Early in 2003, he reveals, Tahir Jalil Habbush al-Tikriti, the head of Iraqi intelligence, told British and American officials that his country had no weapons of mass destruction. The White House, Suskind suggests, knew he was telling the truth, but chose to bury the information, instruct the British to close the back-channel to Habbush, and start the "shock and awe" air-strikes on Baghdad.
Suskind may be right. But, as he acknowledges, analysts and policy makers could - and did - dismiss Habbush as a dissembler, doing the bidding of Saddam Hussein. Since Habbush couldn't prove a negative, A.B. Krongard, No. 3 at the CIA at the time, told Suskind, no one at the CIA wanted to go out a limb and endorse his claims as credible.
Suskind's charge that the White House "concocted" a fake letter from Habbush to Saddam, backdated to July 1, 2001, is more difficult to dismiss. In the letter, "Habbush" indicates that Muhammad Atta had received training at the home of Abu-Nidal in al-Dora. He mentions as well that "a small team from the al-Qaida organization" had arranged for a shipment of unspecified material from Niger to Iraq by way of Libya and Syria.
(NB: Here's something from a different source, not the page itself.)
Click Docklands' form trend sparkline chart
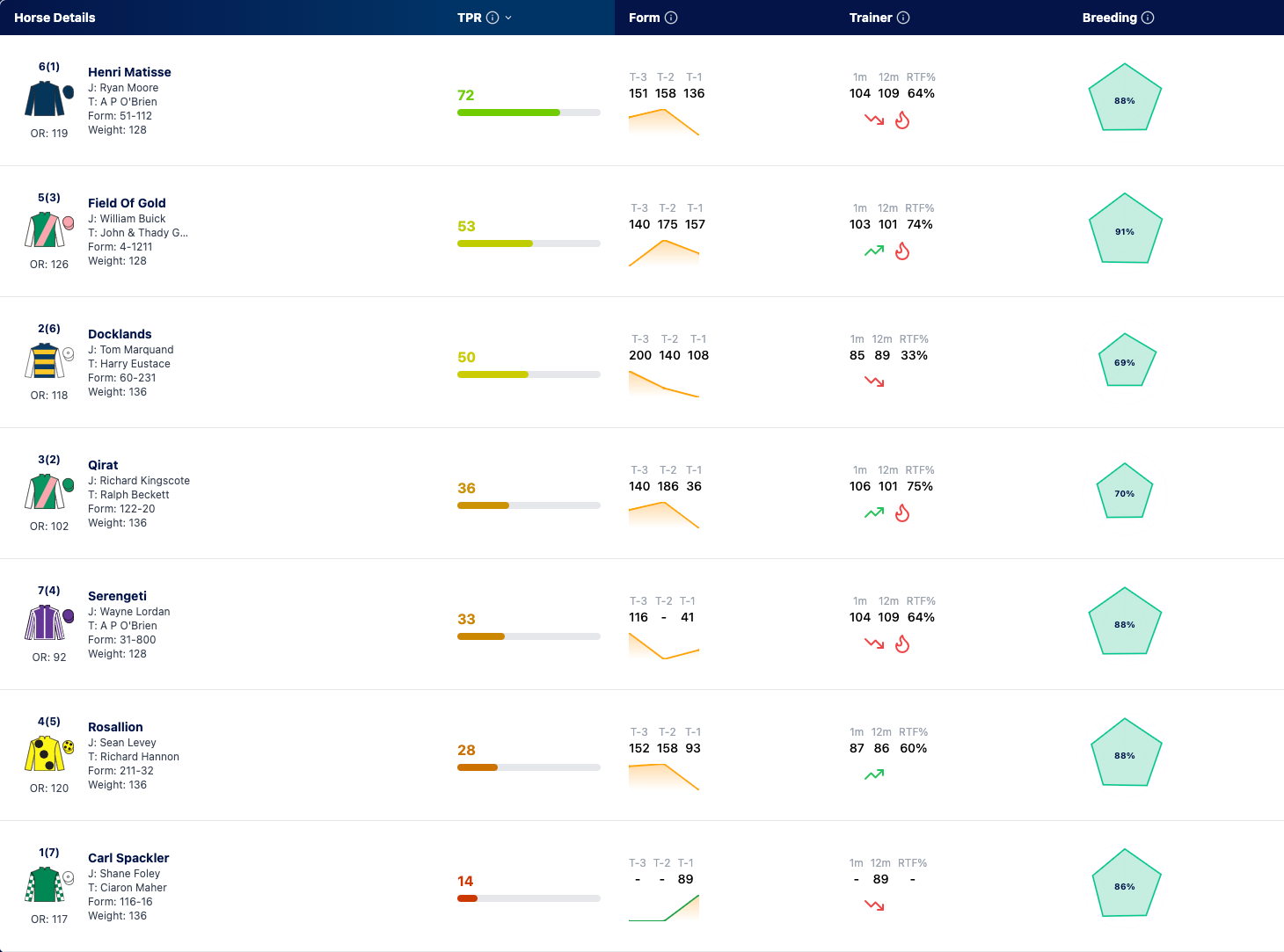This screenshot has width=1284, height=952. [x=664, y=384]
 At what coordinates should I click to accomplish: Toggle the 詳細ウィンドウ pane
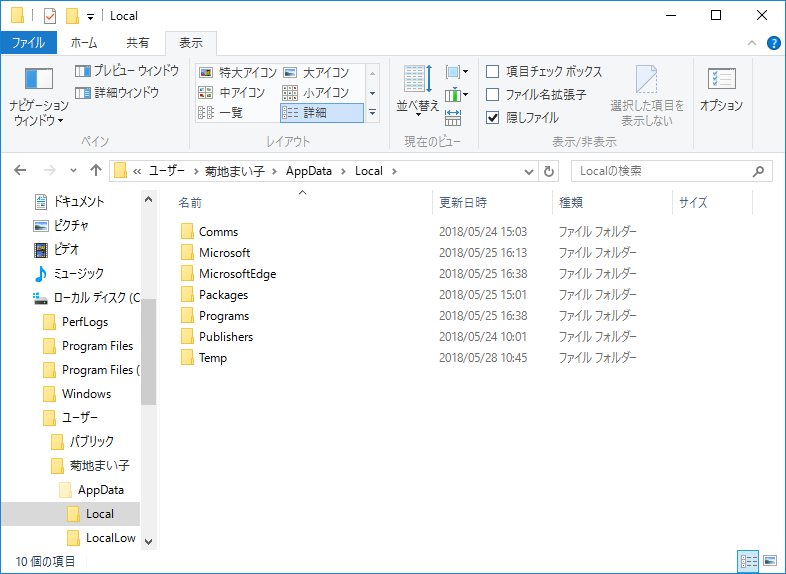point(117,92)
When the letter was leaked in December 2003, reporters connected the dots: from Atta in Iraq to 9/11 and from uranium "yellow cake" to weapons of mass destruction.
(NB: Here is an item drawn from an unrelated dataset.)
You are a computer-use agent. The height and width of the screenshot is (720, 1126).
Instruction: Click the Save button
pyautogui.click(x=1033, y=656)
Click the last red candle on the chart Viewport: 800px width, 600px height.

A 1991 law, Suskind indicates, makes it illegal for any government official to conduct covert action "intended to influence United States political processes, public opinion, policies or media." Rob Richer, former head of the CIA's Near East division and deputy director of clandestine operations, told Suskind that the assignment came on "creamy White House stationery." Others indicated that George Tenet, the director of the CIA, sent it to the Iraq Operations Group. Who actually ordered the operation? Suskind doesn't know.
The Habbush letter, which takes up just a few pages of The Way of the World, has created a sensation in Washington. Tony Fratto, deputy White House press secretary, has dismissed Suskind's allegations as "absurd." Tenet has denied directing anyone to fabricate a letter. Richer now claims that Suskind misunderstood or misquoted him. Meanwhile, although impeachment remains off the table, Democrats are making noises about a congressional inquiry. It's "the way of the world," in the waning days of a Bush administration, about which just about anything can be believed.
The writer is the Thomas and Dorothy Litwin Professor of American Studies at Cornell University.